O alemão
Solange Amado
A amiga lhe deixa na portaria um livro fininho do Fernando
Pessoa. Não é dos seus poetas preferidos. Fez pouco do livreto. Não prometia
nada. Deixa-o de lado.
À noite, a mesma amiga telefona e repete pela vigésima vez
uma história qualquer. Caracas! Que coisa tensa. Aquele alemão alto e loiro, o Alzheimer vem
ganhando terreno cada vez mais no seu galinheiro. Negócio preocupante.
E se ele começar a flertar
com ela? Vade retro! Só que não tem escolha. O alemão e o corona andam
disputando sua faixa etária. Se correr o bicho pega, se ficar o bicho come.
A única certeza é que eles andam pelas imediações. Noite
dessas, chegou da rua um pouco além de uma hora respeitável para uma senhora
idosa. O porteiro, surpreendentemente
estava fora do posto, e a escuridão atrás dela era ameaçadora. Enfiou o dedo na
campainha e o porteiro surge esbaforido: “Por favor, me desculpe. Seu vizinho
de cima (um velhinho com idade indecifrável) vai sempre a esta hora levar o
lixo pra garagem. A gente tem de ficar vigiando pela câmera. Na hora de voltar
ele se perde e fica vagando pelos andares”. Santa Virgem das Virgens! Ainda bem que ela
não leva lixo pra garagem, muito menos em horas remotas. Mas ela e o velhinho
têm em comum os joelhos cambetas.

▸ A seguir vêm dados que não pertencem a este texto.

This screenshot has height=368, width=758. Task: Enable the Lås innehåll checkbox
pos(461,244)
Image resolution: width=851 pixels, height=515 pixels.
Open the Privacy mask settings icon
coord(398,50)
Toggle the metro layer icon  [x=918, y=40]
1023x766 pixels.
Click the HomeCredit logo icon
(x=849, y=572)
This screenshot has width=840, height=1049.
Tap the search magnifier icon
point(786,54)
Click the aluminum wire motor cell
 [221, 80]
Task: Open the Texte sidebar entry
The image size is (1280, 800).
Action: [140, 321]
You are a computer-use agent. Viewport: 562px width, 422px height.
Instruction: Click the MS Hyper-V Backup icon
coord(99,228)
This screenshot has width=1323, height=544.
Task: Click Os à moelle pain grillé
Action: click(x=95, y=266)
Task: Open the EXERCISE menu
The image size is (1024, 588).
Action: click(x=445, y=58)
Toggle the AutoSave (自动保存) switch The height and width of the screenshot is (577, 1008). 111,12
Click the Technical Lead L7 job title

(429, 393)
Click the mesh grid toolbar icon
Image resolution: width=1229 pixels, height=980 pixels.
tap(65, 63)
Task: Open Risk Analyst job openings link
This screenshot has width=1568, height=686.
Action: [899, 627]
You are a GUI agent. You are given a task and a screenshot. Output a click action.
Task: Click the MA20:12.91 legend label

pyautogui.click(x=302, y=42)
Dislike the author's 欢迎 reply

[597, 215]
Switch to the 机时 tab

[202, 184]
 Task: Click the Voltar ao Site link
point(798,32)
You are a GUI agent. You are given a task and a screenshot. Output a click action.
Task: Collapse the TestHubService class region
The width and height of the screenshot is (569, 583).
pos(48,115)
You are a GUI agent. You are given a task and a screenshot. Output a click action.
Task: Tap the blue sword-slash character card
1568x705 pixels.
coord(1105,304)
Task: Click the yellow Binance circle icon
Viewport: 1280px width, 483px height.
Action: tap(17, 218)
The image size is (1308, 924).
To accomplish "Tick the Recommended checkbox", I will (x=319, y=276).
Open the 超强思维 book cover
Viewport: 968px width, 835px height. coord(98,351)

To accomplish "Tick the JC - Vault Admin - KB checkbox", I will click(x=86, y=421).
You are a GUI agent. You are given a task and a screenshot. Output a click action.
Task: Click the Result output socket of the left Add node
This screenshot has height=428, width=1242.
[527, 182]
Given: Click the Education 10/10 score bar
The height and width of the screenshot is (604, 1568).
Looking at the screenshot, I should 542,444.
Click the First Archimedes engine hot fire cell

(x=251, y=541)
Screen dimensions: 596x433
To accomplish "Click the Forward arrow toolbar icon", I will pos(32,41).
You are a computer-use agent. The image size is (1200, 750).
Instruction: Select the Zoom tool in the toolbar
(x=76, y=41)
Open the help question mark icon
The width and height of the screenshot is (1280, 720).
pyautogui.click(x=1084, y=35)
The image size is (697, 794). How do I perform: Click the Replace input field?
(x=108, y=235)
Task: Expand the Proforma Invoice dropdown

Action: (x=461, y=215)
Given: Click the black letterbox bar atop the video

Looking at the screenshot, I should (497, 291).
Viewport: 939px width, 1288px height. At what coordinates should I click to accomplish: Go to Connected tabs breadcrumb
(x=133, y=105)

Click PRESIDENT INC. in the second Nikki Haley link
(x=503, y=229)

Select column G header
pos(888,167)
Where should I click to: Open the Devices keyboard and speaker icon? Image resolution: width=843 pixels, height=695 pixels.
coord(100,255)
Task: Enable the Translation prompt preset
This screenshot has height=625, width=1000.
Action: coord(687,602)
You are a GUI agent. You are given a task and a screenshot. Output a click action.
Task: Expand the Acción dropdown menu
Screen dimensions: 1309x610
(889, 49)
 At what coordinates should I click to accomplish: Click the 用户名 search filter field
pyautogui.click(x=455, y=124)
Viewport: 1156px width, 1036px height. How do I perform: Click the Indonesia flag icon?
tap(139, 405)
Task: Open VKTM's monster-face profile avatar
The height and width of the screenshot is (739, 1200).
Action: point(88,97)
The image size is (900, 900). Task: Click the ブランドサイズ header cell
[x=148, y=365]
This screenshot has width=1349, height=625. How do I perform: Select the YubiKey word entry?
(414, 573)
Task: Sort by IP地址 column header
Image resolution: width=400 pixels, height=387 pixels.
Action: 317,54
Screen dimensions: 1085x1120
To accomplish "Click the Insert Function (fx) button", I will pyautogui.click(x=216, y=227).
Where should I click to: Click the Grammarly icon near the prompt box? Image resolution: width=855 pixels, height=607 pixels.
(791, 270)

Um incômodo que os irmana.
Cala-te boca! O alemão ontem deu uma de desaforado. Mostrou
que não há segurança. Na hora de dormir ela colocou uma caneca de café com
leite no microondas, enfileirou em cima da mesa os três remedinhos da noite,
apagou a luz, pegou um livro e foi para o leito. Dia seguinte, toca a procurar
a caneca. A danada se escondeu no microondas e os três comprimidos continuavam
enfileirados em cima da mesa. Não é que o alemão passou a conversa mole nela e
a levou pra cama? Não há certeza. Ela não se recorda se a noite deu algum
caldo.
Resta-lhe a cozinha. Aí sim. Tem uma escolha: entre o
brócolis e o repolho. Faz uma careta. Sem chance pro repolho. Tem muitas
camadas. Muito parecido com os políticos brasileiros. Não há como confiar. E
alemão é fissurado em repolho. Melhor não arriscar. O brócolis é um arbusto
mais simpático, pequeno e modesto. Não convence muito, que nem o chuchu. Sem
gosto. Mas pelo menos, ninguém é passado pra trás por um brócolis. Isso já é
uma garantia. E é bom pra saúde, diz o Google. É preciso acreditar. É preciso
ter esperança. Se não na sua memória, pelo menos num legume ou numa hortaliça.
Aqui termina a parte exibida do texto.